Of the 17 of the households in need of affordable housing, nine are young people leaving their parents’ home and setting up house on their own. Their need at present is for mainly 2 bed accommodation, and as some of them are still students, much of this need will not materialise for 3 - 5 years. Realistically, some of these young people will leave the area for work and other reasons, and some will form couples and have children. Therefore, it may be better to take a phased approach, looking at providing for the immediate need in the next 3 years, and in the long term to look at building fewer 2 bedroom properties and more 3 bed properties, to allow a more stable community with couples able to stay in the area once they have had their children. Once the initial housing is provided, some form of reassessment may be needed to see what the remaining need is.


Three of the households in need are in Housing Association properties, but the present accommodation is unsuitable for their needs. If they move this would free 2 x 2 bedroom houses, and 1 x 3 bedroom house.


One household was presently living in the rural part of the parish, but they indicated that they wished to move to Longtown.


There was evidence of possible further need, from survey forms that had been completed but with insufficient evidence for an assessment to be made. There were 4 adult children, aged 20-29, living with their parents at present, who may be in housing need in the next 5 years. Their initial need would be for 2 bedroom properties, but in the long term, their need may be more for 3 bedroom properties.


There was evidence that there may be a ‘local’ need for suitable housing for older households with 6 households having assets in their present house, but wanting to find suitable accommodation such as a bungalow. This need could be satisfied by the provision of new build bungalows with local occupancy clauses to ensure community benefit in the long-term.
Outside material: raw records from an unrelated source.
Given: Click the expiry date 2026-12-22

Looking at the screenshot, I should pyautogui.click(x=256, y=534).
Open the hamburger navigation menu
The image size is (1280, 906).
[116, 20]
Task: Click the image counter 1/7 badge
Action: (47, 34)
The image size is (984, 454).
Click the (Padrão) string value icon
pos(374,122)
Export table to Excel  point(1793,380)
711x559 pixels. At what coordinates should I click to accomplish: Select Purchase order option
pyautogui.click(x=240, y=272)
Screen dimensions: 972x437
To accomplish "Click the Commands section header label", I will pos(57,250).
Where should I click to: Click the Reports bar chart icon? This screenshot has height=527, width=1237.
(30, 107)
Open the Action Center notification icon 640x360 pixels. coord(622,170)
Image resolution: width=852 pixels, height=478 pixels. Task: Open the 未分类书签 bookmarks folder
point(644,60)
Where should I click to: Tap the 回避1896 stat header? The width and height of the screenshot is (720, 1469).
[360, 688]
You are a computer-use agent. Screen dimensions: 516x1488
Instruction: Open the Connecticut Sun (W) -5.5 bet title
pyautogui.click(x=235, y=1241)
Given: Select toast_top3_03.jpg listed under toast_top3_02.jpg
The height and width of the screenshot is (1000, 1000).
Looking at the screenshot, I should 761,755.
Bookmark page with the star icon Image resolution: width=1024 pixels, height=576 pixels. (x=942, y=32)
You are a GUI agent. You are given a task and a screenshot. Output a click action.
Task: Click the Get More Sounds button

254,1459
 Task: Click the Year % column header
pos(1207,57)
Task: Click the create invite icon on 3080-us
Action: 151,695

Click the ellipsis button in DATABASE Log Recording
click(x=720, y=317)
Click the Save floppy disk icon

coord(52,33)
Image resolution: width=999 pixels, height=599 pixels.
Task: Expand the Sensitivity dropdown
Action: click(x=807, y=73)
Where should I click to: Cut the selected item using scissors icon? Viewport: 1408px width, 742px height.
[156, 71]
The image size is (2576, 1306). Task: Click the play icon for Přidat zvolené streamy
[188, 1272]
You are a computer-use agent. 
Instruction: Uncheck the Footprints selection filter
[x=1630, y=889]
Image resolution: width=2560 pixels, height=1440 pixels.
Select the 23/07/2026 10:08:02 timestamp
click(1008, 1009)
Comments indicated that the present 1 bed bungalows and flats owned by Riverside were felt unsuitable.


Recommendations and other issues to be considered


It is important to note that a Housing Needs Survey offers only a snap shot of the housing situation in the parish at the time of the survey, and this will alter with increasing/decreasing values of housing, policies of lenders, and the economic climate, demographics changes in the community and as individuals situations change.